Description of the task: Taking the line with "Where should I click to: Click the soccer" as the start, reproduce every line until the records end, exactly and with nothing added.

++++ Exercise materials

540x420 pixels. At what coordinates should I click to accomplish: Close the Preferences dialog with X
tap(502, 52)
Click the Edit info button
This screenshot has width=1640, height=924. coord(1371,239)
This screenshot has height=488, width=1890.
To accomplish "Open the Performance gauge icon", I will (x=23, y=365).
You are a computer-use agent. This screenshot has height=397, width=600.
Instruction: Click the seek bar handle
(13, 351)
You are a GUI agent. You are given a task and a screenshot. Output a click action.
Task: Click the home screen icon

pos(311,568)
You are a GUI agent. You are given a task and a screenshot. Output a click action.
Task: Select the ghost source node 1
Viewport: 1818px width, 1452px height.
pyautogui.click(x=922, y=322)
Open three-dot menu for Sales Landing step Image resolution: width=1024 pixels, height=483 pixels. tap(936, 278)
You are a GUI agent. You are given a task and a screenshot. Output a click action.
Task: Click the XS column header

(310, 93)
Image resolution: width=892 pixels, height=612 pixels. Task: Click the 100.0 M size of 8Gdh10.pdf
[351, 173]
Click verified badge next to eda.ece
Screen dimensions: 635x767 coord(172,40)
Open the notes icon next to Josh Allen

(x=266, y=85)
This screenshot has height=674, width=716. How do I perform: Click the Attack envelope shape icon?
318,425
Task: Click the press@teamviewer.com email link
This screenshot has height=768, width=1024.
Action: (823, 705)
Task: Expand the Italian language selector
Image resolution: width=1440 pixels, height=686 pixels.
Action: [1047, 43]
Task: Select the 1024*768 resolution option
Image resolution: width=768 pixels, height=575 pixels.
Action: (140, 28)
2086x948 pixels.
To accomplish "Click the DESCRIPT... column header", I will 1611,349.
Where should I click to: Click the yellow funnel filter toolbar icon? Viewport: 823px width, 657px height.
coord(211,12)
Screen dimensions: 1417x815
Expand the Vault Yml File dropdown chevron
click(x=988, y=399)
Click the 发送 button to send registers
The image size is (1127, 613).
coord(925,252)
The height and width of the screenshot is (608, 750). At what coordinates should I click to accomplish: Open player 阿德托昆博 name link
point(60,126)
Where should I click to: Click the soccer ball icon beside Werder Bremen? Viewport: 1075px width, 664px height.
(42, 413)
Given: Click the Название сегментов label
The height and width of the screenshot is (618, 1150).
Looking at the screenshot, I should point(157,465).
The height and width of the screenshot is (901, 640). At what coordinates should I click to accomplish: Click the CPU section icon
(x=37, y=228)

++++++++

Response to the task:
Where should I click to: Click the soccer ball icon beside Werder Bremen? Viewport: 1075px width, 664px height.
(42, 413)
Given: Click the Название сегментов label
The height and width of the screenshot is (618, 1150).
Looking at the screenshot, I should point(157,465).
The height and width of the screenshot is (901, 640). At what coordinates should I click to accomplish: Click the CPU section icon
(x=37, y=228)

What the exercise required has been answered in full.